Task requirements: Render the rows below as a numbered list, skipping blank lines and omitting the pictures.

Exercise materials:
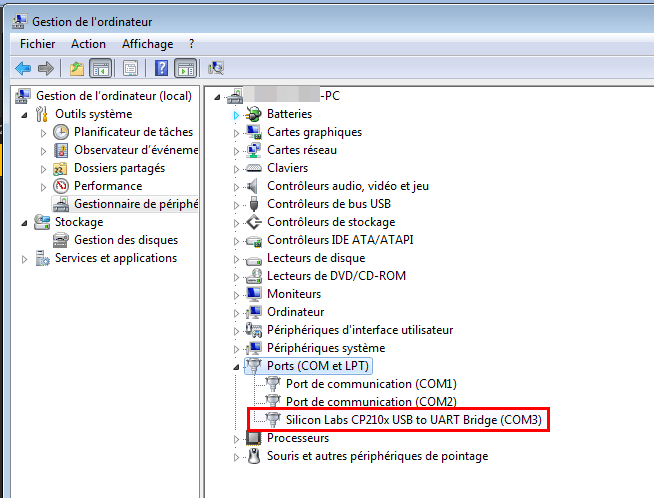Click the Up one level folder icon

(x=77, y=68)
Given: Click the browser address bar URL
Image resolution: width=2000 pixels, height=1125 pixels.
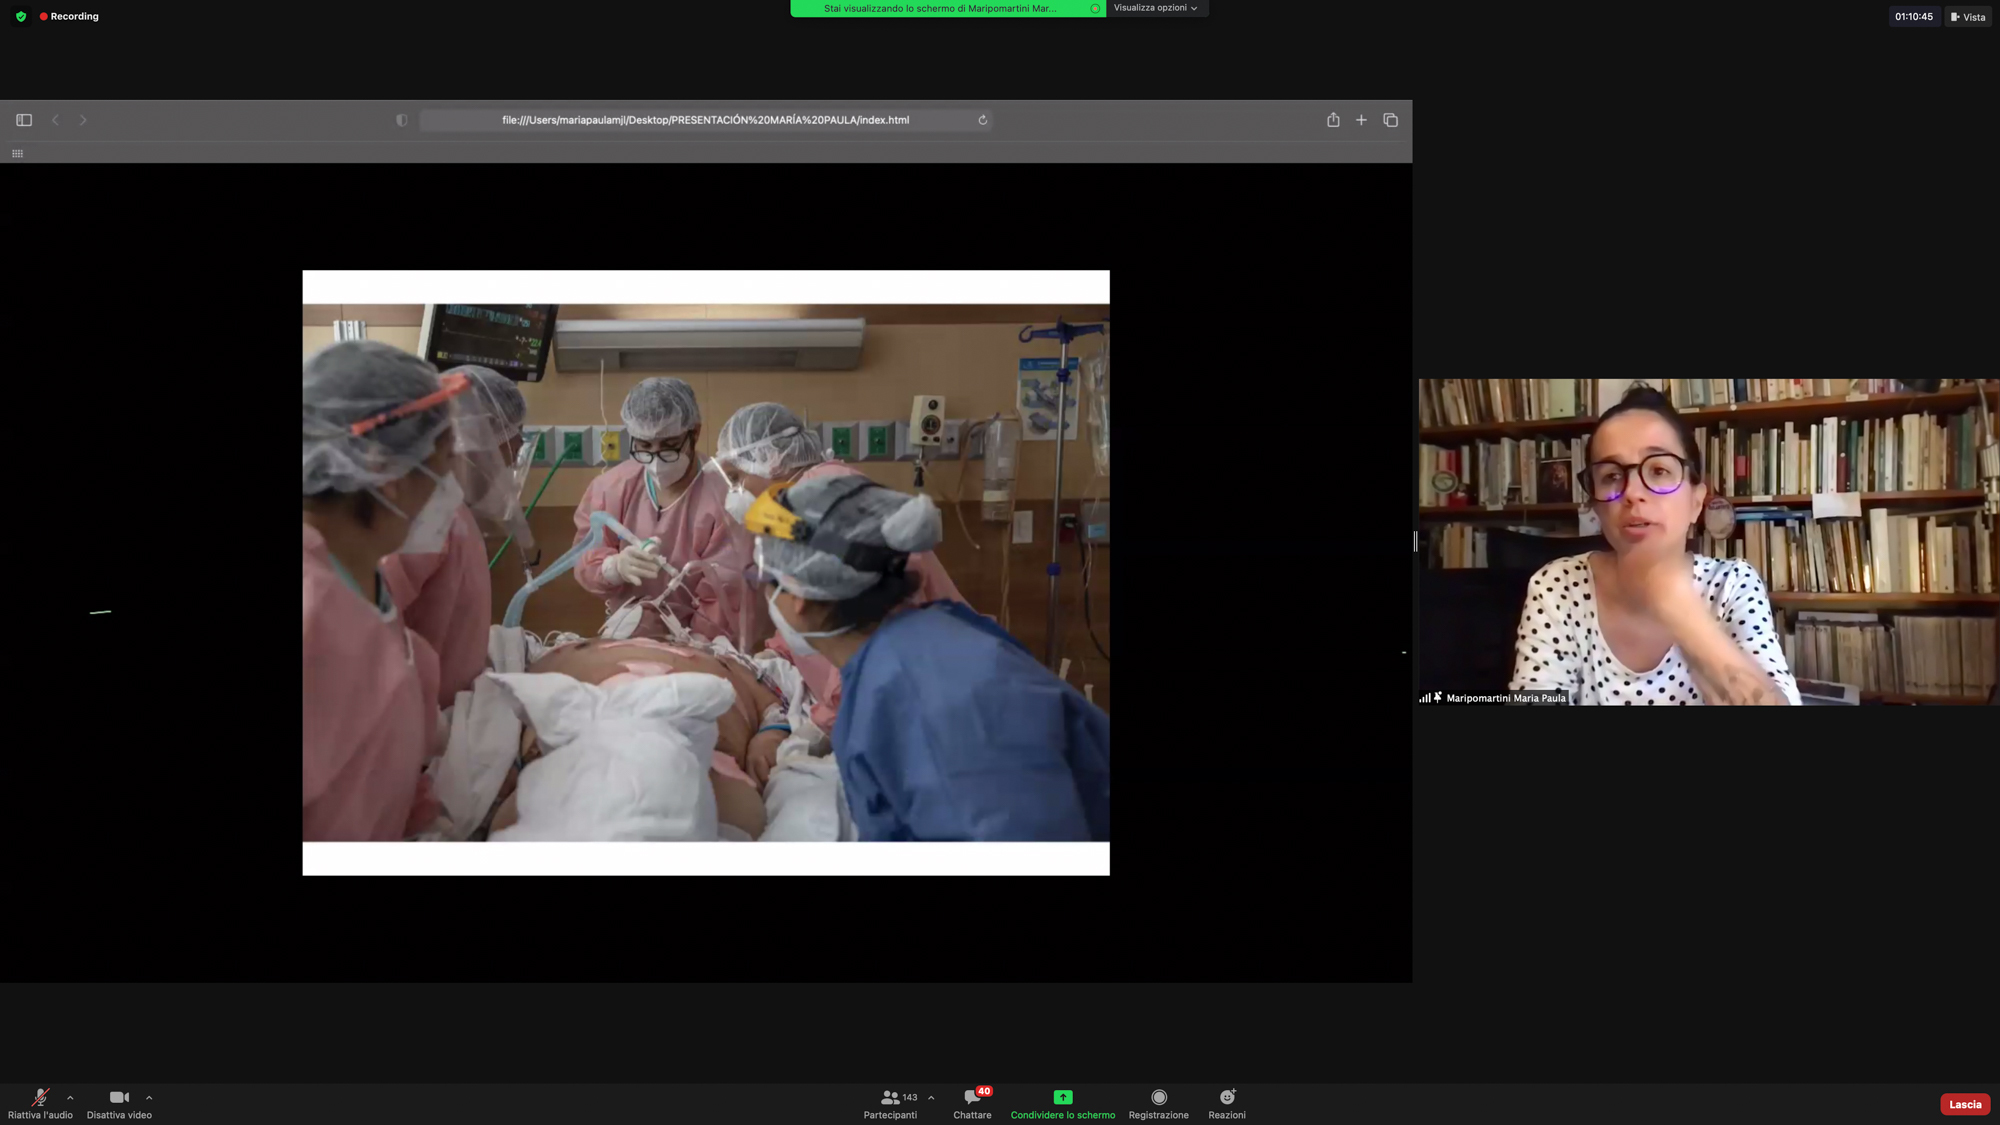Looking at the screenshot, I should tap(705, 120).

Solution:
1. Click the Up one level folder icon
2. (x=77, y=68)
3. Given: Click the browser address bar URL
4. Image resolution: width=2000 pixels, height=1125 pixels.
5. Looking at the screenshot, I should tap(705, 120).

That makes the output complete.